- [課題]
母の実家の解体をつづった下の文章から、「昨年の暮れ、ふと思い立って新」から「からの啓示のように聞こえた。」までの部分を一字も変えずに引用すること。

- [本文抜粋]
========

母の実家解体

 昨年の暮れ、ふと思い立って新湊・奈呉町で空き家になっている母の実家を訪ねた。戦後韓国から引き揚げてきたわが一家5人が、取り敢えず落ち着く先はここしかなかった。24坪余りの漁師町特有の細長い町屋で、奥に土蔵があった。周りを歩くと、その土蔵がちょっとした刺激で崩壊しそうに見えた。その時、いま手を付けないとダメだろう、そして手を付けるとしたら、お前しかないだろう。それが亡き母からの啓示のように聞こえた。

 12月11日、高岡法務局に出かけた。登記は明治40年(1907)10月15日、釣與平。母の祖父である。ここから相続人を特定していかなければならない。自分でやれないこともないが、法務局が素人相手だと嫌な顔をするし、何度も出直しとなる。地元の司法書士に依頼する。予想を超える料金だが、やむを得ない。その結果、10名が法定相続人として特定された。母は7人兄妹だが、兄と弟を戦争で亡くしている。この二人の戦死が空き家につながったことは間違いない。そんなことを思いつつ、相続放棄する旨の証明書を送付した。

 そして、訪ねたのが射水市建設住宅課市街地整備班。初めてのケースで、ありがたい話だと懇切な対応である。ざっと取り壊しに100万、隣家と接しているので地元の慣習として外壁は取り壊し側の負担で50万円程度とほのめかし、業者も紹介するという。年が明けて、業者との交渉に入れたのが5月連休明け。これが倍額を超えるものとなった。大きな原因は廃棄物処理費が4月から30%近く高騰したこと。処分地は限られ、より高い医療廃棄物などを優先するようになり、人件費の高騰である。わが空き家は建て坪44坪、単価4万円で176万円、これに不用品処分と土蔵の加算が加わった。仏壇・神棚の魂抜きはどうするといわれ、お寺を介在させないで、近親者だけで思い出話を交えながら、心を込めて行った。

========

- [保存データ]
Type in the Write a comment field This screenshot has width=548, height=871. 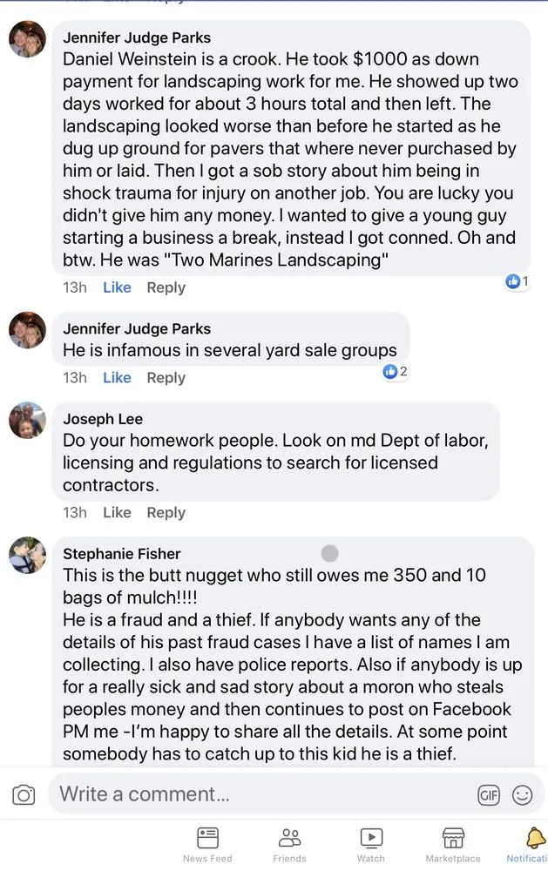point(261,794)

========

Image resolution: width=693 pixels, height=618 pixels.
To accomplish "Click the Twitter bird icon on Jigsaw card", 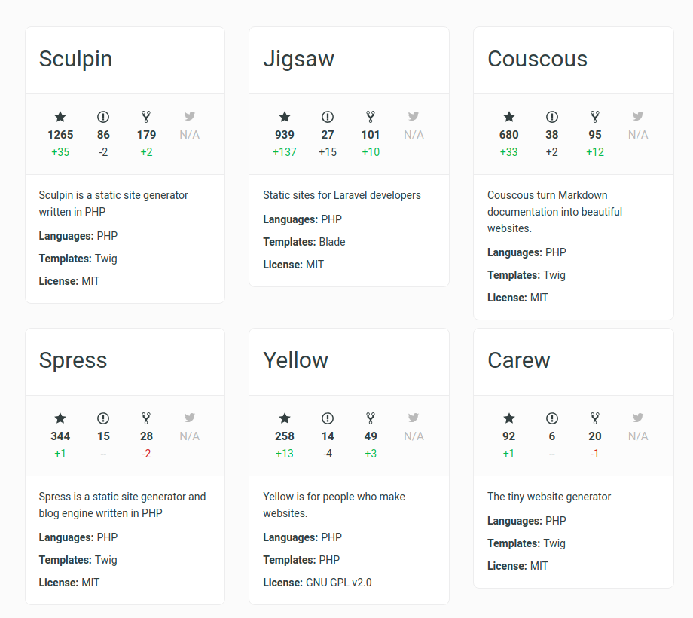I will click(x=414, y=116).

========

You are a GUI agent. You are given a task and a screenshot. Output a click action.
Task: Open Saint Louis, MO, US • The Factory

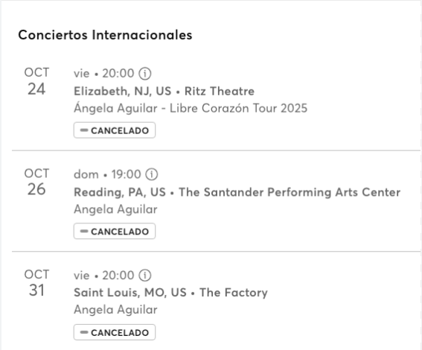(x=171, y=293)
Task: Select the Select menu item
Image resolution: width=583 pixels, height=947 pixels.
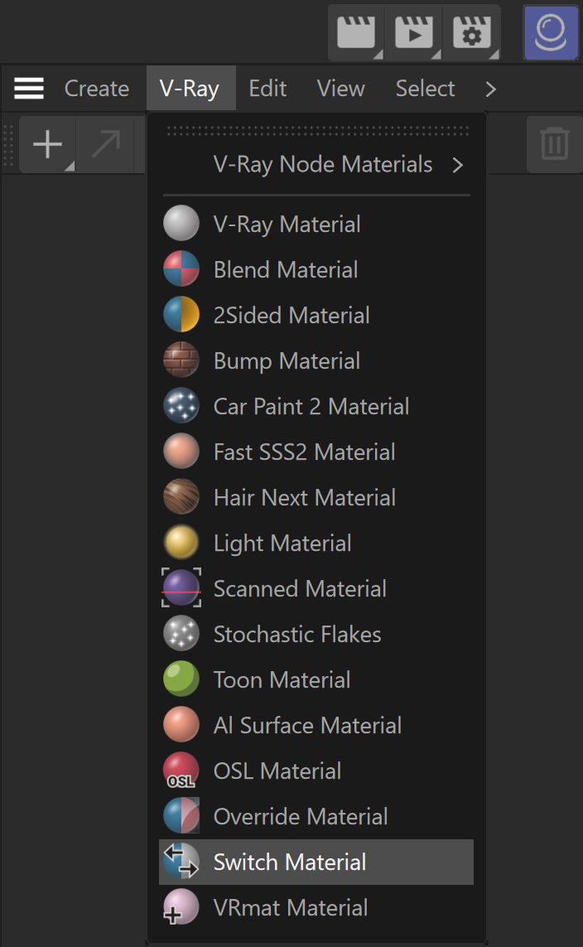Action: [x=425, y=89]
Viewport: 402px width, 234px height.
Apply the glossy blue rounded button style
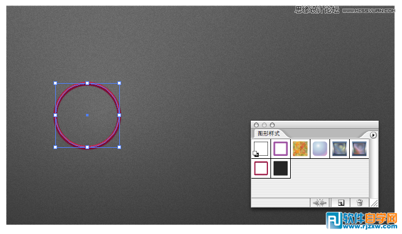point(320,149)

========

- [解答欄]
昨年の暮れ、ふと思い立って新湊・奈呉町で空き家になっている母の実家を訪ねた。戦後韓国から引き揚げてきたわが一家5人が、取り敢えず落ち着く先はここしかなかった。24坪余りの漁師町特有の細長い町屋で、奥に土蔵があった。周りを歩くと、その土蔵がちょっとした刺激で崩壊しそうに見えた。その時、いま手を付けないとダメだろう、そして手を付けるとしたら、お前しかないだろう。それが亡き母からの啓示のように聞こえた。